Wednesday, September 26, 2007

Random thoughts - Insurance Knowledge Management

Driving down to meet a friend, I got thinking about the topic for my dissertation - Knowledge Management in the Insurance industry. Some thoughts:

We are still in the knowledge acquisition phase as far as the maturity of KM activities are concerned, and hence we shall focus on that aspect of Knowledge Management. To give you a simple example of what KM is, and what it can do for your organization, let us look at one aspect of your business, and then pick strands of related ideas and thoughts as we make progress.

So, let me start with a simple example, say, in the Marine Business. Marine Cargo insurance, as you are all well aware of is the insurance of cargo from one place to another; the mode of transport is by Air, Sea or Land. What are the different aspects of this insurance that one needs to be aware of. For instance, the rating is dependent on the type of goods, the way it is packaged or stored, and the mode of transport. This is of course a simplistic way of looking at something. However, for the purpose of our understanding, let us just focus on these three aspects for the time being. Now, when someone who is not familiar with the business is given the responsibility of underwriting this insuance, what is it that he needs to know. Can we place a ready reckoner for him, that will help him along the way. How can he get more information about this type of insurance? Do we have a repository of our experience in this line of business? How about the industry experience - after all, to a large extent rating is driven by the general experience in this business? So, as we begin to probe this further, we realise that life would be a lot simpler if we can have this information available. More importantly, if this was available in a readily usable manner, then the benefits accruing to the company because of this is enormous: we could ensure that people made less mistakes during underwriting, for instance; or the claims process would be more diligent; the information available within the organization would help in reducing incidents of fraud. However, the way I see it, the fact that the underwriter is more knowledgeable about the subject is perhaps the biggest take-away of all. He is a lot more productive, which directly contributes to the bottomline.

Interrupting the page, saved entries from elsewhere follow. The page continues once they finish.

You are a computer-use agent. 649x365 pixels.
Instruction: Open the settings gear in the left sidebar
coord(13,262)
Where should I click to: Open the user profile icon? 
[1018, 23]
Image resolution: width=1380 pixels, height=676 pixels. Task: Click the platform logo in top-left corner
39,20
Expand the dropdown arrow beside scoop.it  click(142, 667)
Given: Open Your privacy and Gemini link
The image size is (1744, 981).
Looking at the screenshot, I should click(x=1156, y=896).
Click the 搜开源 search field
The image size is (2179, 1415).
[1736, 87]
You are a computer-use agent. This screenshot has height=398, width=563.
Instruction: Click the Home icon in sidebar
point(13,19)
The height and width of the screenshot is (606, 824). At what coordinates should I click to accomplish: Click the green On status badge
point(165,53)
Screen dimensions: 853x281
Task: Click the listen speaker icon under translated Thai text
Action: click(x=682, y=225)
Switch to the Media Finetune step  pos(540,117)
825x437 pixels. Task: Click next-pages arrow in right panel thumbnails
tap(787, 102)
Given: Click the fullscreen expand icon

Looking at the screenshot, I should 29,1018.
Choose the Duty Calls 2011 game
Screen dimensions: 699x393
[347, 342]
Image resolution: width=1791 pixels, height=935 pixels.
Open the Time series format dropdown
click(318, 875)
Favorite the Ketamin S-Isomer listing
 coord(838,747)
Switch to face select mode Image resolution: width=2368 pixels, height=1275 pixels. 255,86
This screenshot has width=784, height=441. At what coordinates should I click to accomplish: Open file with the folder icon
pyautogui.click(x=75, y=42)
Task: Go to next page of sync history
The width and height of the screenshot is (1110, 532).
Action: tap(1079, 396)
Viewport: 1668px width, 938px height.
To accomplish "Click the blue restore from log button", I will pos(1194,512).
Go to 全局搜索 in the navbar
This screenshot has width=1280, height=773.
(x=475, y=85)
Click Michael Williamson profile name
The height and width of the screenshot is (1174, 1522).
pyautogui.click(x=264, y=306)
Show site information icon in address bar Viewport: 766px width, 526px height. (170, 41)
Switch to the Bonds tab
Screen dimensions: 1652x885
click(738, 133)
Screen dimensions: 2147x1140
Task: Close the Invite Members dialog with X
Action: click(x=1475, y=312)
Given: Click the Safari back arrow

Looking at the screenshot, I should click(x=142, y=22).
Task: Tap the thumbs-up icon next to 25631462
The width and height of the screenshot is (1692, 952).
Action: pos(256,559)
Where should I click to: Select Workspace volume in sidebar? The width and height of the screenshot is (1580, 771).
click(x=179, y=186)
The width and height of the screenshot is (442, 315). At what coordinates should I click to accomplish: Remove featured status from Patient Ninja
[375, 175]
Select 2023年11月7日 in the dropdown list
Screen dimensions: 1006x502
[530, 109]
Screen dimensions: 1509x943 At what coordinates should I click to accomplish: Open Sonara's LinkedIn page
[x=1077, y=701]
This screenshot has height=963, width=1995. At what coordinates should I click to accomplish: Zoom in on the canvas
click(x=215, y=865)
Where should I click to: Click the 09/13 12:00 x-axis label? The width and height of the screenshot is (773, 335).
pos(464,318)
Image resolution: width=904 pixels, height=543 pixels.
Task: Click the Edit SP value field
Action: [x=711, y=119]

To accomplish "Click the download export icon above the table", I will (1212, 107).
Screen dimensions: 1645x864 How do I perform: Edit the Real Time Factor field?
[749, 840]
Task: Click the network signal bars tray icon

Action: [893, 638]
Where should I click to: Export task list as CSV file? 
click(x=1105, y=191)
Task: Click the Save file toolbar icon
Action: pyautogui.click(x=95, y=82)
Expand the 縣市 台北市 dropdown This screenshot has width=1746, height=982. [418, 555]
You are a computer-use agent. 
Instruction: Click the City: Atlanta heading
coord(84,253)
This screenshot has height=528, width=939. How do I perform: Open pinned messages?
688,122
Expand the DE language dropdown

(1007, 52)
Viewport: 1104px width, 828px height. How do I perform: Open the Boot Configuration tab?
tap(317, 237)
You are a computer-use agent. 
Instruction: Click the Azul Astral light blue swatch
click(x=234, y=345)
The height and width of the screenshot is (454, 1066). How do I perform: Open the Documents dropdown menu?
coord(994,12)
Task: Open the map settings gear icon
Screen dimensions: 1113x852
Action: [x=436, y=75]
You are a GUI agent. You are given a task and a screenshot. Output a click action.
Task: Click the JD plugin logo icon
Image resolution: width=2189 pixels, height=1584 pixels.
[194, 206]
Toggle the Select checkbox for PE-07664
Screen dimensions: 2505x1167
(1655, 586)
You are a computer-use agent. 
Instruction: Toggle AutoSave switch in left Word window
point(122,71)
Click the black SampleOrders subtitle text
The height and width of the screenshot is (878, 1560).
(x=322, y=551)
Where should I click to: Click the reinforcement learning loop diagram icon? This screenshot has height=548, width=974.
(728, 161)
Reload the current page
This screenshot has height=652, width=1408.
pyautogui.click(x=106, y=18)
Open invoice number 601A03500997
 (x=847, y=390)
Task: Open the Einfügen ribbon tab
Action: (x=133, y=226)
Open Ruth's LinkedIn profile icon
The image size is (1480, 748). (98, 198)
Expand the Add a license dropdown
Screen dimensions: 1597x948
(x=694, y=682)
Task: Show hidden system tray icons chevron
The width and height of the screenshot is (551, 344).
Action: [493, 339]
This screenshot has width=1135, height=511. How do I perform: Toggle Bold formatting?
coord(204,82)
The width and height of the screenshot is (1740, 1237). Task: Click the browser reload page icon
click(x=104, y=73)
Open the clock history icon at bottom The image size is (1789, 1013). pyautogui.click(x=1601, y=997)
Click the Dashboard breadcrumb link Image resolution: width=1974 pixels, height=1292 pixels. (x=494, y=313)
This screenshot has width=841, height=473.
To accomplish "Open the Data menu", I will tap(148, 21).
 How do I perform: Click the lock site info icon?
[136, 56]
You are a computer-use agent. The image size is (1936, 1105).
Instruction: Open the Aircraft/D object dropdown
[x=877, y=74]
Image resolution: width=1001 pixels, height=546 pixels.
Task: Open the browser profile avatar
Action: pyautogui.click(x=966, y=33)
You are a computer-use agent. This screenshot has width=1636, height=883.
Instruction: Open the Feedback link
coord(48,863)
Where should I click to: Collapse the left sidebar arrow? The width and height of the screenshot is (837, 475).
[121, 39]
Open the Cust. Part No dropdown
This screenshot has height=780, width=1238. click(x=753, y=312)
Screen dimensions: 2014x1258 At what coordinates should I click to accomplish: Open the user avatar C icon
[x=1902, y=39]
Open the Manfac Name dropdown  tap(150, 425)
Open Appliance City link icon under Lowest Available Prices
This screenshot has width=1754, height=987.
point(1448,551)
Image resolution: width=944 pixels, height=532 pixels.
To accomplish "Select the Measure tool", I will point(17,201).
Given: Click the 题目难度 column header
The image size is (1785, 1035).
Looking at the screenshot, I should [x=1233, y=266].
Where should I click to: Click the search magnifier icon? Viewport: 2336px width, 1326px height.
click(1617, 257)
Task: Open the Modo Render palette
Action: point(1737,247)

More on this in a while...

Wednesday, September 12, 2007

Insurance Speak - Experian experience

Business segmentation: three categories of business segmentation
1. Classifications - Commercial mosaic classifies the business into 13 groups and 50 different types based on key variables that significantly influence behaviour.
2. Propensities - broad description given to any statistically modeled value that indicates a business's likely behaviour; for example, purchasing intentions, profitability etc.
3. Demographics - broad term used to describe any single characteristic of the business. This may include variables such as: employees per site, total turnover, net worth, pre-tax profit, sales per employee, etc.

This is a useful classification for analysis of the business. See how you can apply the same concept to the indian industry and come up with similar classification.